Ok, I think that this is the right place to put this.
I'm not entirely sure that I'm a Christian...after going through a lot of things in the Bible, I keep thinking about my actions and it doesn't add up. The problem is, now I'm asking myself what a person thinks a Christian truly is.
Don't answer that a Christian is a person who follows Christ...I know that part.
But what really is a Christian? I've tried and tried to figure it out, and it's bugging me because I feel if I can't even understand what a Christian is how do I ever have hope of being one...but then again, I do feel like I could be a Christian already...
The problem, I guess, is faith. Do I have enough faith?
Then again, maybe the problem is the mainstream church.

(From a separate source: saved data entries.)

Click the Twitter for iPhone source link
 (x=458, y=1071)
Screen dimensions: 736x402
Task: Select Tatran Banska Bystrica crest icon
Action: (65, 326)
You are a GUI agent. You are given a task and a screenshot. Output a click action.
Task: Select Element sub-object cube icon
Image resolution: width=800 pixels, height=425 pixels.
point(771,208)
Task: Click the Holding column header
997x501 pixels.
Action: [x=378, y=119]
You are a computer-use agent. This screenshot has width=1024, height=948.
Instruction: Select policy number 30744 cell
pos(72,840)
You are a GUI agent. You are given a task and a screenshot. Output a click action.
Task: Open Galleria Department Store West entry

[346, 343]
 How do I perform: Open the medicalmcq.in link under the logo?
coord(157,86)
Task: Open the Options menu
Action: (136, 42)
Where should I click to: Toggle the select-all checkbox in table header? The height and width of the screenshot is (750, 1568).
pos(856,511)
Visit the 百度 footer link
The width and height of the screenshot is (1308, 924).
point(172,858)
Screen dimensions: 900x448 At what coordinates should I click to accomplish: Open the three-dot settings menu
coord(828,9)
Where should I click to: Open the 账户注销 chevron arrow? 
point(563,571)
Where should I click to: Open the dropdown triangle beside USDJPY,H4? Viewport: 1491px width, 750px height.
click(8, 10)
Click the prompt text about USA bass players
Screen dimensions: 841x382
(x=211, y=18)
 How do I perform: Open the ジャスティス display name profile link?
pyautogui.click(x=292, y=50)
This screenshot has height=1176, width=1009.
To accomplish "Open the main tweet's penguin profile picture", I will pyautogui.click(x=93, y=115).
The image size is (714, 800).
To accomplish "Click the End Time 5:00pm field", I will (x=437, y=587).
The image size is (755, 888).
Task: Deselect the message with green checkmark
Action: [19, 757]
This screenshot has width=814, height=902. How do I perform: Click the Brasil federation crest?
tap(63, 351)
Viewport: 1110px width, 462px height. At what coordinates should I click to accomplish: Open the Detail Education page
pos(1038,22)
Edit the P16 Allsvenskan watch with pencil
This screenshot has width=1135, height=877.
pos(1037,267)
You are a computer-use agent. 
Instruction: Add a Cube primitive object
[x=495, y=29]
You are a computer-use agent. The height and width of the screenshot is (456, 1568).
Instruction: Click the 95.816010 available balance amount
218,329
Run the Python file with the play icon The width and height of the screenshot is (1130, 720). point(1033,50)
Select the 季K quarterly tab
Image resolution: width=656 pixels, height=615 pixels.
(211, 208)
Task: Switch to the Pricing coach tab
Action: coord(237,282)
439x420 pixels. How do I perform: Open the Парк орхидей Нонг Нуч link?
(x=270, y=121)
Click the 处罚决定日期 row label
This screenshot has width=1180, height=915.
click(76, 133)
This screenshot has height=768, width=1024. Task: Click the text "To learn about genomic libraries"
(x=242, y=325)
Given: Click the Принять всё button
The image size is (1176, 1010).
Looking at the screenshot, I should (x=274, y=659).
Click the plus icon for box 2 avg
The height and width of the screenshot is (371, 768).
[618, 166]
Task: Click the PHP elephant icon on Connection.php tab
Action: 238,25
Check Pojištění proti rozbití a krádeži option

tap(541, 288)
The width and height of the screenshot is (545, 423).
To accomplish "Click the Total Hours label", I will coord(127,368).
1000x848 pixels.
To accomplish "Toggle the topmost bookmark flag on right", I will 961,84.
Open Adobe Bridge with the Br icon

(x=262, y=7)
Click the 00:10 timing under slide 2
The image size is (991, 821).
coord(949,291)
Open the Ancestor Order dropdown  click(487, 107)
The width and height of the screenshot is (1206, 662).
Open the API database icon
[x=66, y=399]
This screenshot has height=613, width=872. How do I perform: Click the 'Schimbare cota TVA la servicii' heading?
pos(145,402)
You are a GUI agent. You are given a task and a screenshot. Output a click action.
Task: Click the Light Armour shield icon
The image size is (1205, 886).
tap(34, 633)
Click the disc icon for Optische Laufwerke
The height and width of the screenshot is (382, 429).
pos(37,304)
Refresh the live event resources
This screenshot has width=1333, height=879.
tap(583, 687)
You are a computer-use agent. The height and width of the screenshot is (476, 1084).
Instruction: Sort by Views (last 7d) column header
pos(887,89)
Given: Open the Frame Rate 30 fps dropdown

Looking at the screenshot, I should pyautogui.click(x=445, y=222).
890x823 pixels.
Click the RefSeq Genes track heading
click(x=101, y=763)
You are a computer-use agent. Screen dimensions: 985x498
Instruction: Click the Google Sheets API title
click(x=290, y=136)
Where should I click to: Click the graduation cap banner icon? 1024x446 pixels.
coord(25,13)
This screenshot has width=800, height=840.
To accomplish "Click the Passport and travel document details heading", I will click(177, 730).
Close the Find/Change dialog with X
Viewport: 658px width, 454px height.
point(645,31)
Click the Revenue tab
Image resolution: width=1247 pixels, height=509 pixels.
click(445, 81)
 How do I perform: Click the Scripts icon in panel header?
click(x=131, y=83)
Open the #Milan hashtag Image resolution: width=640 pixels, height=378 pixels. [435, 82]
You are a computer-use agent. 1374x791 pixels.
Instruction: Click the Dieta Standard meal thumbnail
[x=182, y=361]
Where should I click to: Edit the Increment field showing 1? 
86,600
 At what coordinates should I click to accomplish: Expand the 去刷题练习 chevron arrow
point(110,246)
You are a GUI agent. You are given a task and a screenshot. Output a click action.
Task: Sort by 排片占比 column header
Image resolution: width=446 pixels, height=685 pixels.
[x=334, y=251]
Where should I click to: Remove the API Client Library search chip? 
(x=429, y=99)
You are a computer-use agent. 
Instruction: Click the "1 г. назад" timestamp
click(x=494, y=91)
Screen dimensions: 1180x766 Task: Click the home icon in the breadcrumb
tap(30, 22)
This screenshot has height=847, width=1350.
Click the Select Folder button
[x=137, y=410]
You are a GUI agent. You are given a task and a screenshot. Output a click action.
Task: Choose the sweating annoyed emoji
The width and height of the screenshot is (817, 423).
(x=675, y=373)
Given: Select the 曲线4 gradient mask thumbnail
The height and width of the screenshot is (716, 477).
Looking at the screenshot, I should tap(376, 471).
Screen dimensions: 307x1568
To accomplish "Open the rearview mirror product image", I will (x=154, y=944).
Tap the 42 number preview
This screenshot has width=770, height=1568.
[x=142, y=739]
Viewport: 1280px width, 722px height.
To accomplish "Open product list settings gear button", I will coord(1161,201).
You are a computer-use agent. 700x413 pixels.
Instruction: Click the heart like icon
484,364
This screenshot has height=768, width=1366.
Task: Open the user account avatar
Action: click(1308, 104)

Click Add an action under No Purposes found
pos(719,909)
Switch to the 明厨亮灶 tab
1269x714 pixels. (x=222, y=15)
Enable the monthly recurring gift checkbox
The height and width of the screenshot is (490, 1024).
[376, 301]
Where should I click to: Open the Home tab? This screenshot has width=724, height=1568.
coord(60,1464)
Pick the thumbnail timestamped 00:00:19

I'll explain: The mainstream church has an idea of a perfect Christian; i.e., a Christian who does a devotional all day, only has praises in their prayer, spreads the Word to every single person they meet, is joyous every second of the day...I don't fit that.
I do a devotional sometimes; it honestly depends on my mood that day. Sometimes it can last for hours and sometimes for mere minutes. I pray only at night (well...sometimes during the day), and most of it isn't praises. A lot of it is mass confusion about a lot of things in life. I don't spread the Word to every single person I meet. It's just not possible, at least not in my perspective. A lot of my friends are atheists and agnostics, and they've already been told those things, and don't want to hear it again. Sure, I could witness to them every day. And then the next day be found dead...anyway. Joyous every second of the day? Pretty much impossible for me. I'm depressed...genetically. I can't change that; and I don't want to force joy...I want my joy to be real, not fake.
Help...what's a Christian? How do you know if you are one?
(oh I also heard once that if you doubt your faith it's only meant to bring you closer to God...is this true?)